A set of records appears below. Print them all, word for word.

[Stored data entries]
┄┄┄┄┄┄

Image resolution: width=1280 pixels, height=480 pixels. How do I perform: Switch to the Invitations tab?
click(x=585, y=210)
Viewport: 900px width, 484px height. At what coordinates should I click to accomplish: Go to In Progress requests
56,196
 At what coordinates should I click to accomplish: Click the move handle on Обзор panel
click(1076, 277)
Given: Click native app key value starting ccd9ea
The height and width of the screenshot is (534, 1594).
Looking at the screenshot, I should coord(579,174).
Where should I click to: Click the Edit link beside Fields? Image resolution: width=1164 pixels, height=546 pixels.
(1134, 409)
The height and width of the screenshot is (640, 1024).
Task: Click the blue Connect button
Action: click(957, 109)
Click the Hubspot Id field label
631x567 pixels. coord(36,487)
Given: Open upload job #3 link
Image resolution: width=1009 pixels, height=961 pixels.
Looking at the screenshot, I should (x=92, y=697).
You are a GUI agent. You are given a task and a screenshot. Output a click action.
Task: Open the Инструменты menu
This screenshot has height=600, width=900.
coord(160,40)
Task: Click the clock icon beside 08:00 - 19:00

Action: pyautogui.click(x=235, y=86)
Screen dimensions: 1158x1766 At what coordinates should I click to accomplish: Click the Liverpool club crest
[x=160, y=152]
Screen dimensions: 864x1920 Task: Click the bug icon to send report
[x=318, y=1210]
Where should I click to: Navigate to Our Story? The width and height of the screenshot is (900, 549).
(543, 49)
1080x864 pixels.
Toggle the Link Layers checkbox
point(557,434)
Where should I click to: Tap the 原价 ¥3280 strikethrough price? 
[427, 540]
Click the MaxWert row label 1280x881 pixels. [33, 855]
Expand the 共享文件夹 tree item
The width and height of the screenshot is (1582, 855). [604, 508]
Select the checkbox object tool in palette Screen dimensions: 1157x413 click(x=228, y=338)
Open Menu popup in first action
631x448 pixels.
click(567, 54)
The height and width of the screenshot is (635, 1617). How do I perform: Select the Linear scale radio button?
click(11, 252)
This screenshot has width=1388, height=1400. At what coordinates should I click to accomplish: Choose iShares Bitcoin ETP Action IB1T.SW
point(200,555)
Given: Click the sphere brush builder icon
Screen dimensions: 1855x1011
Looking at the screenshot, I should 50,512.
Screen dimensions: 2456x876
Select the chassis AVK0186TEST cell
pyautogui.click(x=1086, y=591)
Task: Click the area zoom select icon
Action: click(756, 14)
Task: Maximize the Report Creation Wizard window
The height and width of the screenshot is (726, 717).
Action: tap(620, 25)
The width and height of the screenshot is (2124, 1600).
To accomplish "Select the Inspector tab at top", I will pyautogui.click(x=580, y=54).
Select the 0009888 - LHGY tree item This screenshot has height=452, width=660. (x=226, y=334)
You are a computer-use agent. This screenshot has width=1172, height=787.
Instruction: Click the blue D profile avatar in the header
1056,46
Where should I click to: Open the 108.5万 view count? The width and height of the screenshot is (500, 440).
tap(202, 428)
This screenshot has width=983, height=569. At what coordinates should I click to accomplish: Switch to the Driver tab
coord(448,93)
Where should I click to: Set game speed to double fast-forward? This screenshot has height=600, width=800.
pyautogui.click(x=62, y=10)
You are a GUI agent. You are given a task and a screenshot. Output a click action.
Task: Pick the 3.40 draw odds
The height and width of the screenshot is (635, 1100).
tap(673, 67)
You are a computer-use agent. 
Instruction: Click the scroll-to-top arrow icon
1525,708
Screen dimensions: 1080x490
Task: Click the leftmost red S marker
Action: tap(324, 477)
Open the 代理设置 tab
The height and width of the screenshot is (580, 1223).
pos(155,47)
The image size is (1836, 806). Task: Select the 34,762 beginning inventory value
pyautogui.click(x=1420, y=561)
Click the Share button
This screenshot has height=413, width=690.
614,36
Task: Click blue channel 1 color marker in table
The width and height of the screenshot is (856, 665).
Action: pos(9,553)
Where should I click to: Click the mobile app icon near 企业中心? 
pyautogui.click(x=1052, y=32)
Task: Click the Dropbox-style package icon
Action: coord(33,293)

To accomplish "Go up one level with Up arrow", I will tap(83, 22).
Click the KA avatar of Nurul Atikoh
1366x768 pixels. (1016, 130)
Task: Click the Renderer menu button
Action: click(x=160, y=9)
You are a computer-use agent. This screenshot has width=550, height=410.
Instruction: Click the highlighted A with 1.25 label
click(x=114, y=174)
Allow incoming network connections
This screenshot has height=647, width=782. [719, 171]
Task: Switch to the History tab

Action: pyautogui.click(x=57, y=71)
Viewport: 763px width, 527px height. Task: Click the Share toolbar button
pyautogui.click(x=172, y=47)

┄┄┄┄┄┄

◆ **Task response**
Image resolution: width=1280 pixels, height=480 pixels. How do I perform: Switch to the Invitations tab?
click(x=585, y=210)
Viewport: 900px width, 484px height. At what coordinates should I click to accomplish: Go to In Progress requests
56,196
 At what coordinates should I click to accomplish: Click the move handle on Обзор panel
click(1076, 277)
Given: Click native app key value starting ccd9ea
The height and width of the screenshot is (534, 1594).
Looking at the screenshot, I should coord(579,174).
Where should I click to: Click the Edit link beside Fields? Image resolution: width=1164 pixels, height=546 pixels.
(1134, 409)
The height and width of the screenshot is (640, 1024).
Task: Click the blue Connect button
Action: click(957, 109)
Click the Hubspot Id field label
631x567 pixels. coord(36,487)
Given: Open upload job #3 link
Image resolution: width=1009 pixels, height=961 pixels.
Looking at the screenshot, I should (x=92, y=697).
You are a GUI agent. You are given a task and a screenshot. Output a click action.
Task: Open the Инструменты menu
This screenshot has height=600, width=900.
coord(160,40)
Task: Click the clock icon beside 08:00 - 19:00

Action: pyautogui.click(x=235, y=86)
Screen dimensions: 1158x1766 At what coordinates should I click to accomplish: Click the Liverpool club crest
[x=160, y=152]
Screen dimensions: 864x1920 Task: Click the bug icon to send report
[x=318, y=1210]
Where should I click to: Navigate to Our Story? The width and height of the screenshot is (900, 549).
(543, 49)
1080x864 pixels.
Toggle the Link Layers checkbox
point(557,434)
Where should I click to: Tap the 原价 ¥3280 strikethrough price? 
[427, 540]
Click the MaxWert row label 1280x881 pixels. [33, 855]
Expand the 共享文件夹 tree item
The width and height of the screenshot is (1582, 855). [604, 508]
Select the checkbox object tool in palette Screen dimensions: 1157x413 click(x=228, y=338)
Open Menu popup in first action
631x448 pixels.
click(567, 54)
The height and width of the screenshot is (635, 1617). How do I perform: Select the Linear scale radio button?
click(11, 252)
This screenshot has width=1388, height=1400. At what coordinates should I click to accomplish: Choose iShares Bitcoin ETP Action IB1T.SW
point(200,555)
Given: Click the sphere brush builder icon
Screen dimensions: 1855x1011
Looking at the screenshot, I should 50,512.
Screen dimensions: 2456x876
Select the chassis AVK0186TEST cell
pyautogui.click(x=1086, y=591)
Task: Click the area zoom select icon
Action: click(756, 14)
Task: Maximize the Report Creation Wizard window
The height and width of the screenshot is (726, 717).
Action: tap(620, 25)
The width and height of the screenshot is (2124, 1600).
To accomplish "Select the Inspector tab at top", I will pyautogui.click(x=580, y=54).
Select the 0009888 - LHGY tree item This screenshot has height=452, width=660. (x=226, y=334)
You are a computer-use agent. This screenshot has width=1172, height=787.
Instruction: Click the blue D profile avatar in the header
1056,46
Where should I click to: Open the 108.5万 view count? The width and height of the screenshot is (500, 440).
tap(202, 428)
This screenshot has width=983, height=569. At what coordinates should I click to accomplish: Switch to the Driver tab
coord(448,93)
Where should I click to: Set game speed to double fast-forward? This screenshot has height=600, width=800.
pyautogui.click(x=62, y=10)
You are a GUI agent. You are given a task and a screenshot. Output a click action.
Task: Pick the 3.40 draw odds
The height and width of the screenshot is (635, 1100).
tap(673, 67)
You are a computer-use agent. 
Instruction: Click the scroll-to-top arrow icon
1525,708
Screen dimensions: 1080x490
Task: Click the leftmost red S marker
Action: tap(324, 477)
Open the 代理设置 tab
The height and width of the screenshot is (580, 1223).
pos(155,47)
The image size is (1836, 806). Task: Select the 34,762 beginning inventory value
pyautogui.click(x=1420, y=561)
Click the Share button
This screenshot has height=413, width=690.
614,36
Task: Click blue channel 1 color marker in table
The width and height of the screenshot is (856, 665).
Action: pos(9,553)
Where should I click to: Click the mobile app icon near 企业中心? 
pyautogui.click(x=1052, y=32)
Task: Click the Dropbox-style package icon
Action: coord(33,293)

To accomplish "Go up one level with Up arrow", I will tap(83, 22).
Click the KA avatar of Nurul Atikoh
1366x768 pixels. (1016, 130)
Task: Click the Renderer menu button
Action: click(x=160, y=9)
You are a computer-use agent. This screenshot has width=550, height=410.
Instruction: Click the highlighted A with 1.25 label
click(x=114, y=174)
Allow incoming network connections
This screenshot has height=647, width=782. [719, 171]
Task: Switch to the History tab

Action: pyautogui.click(x=57, y=71)
Viewport: 763px width, 527px height. Task: Click the Share toolbar button
pyautogui.click(x=172, y=47)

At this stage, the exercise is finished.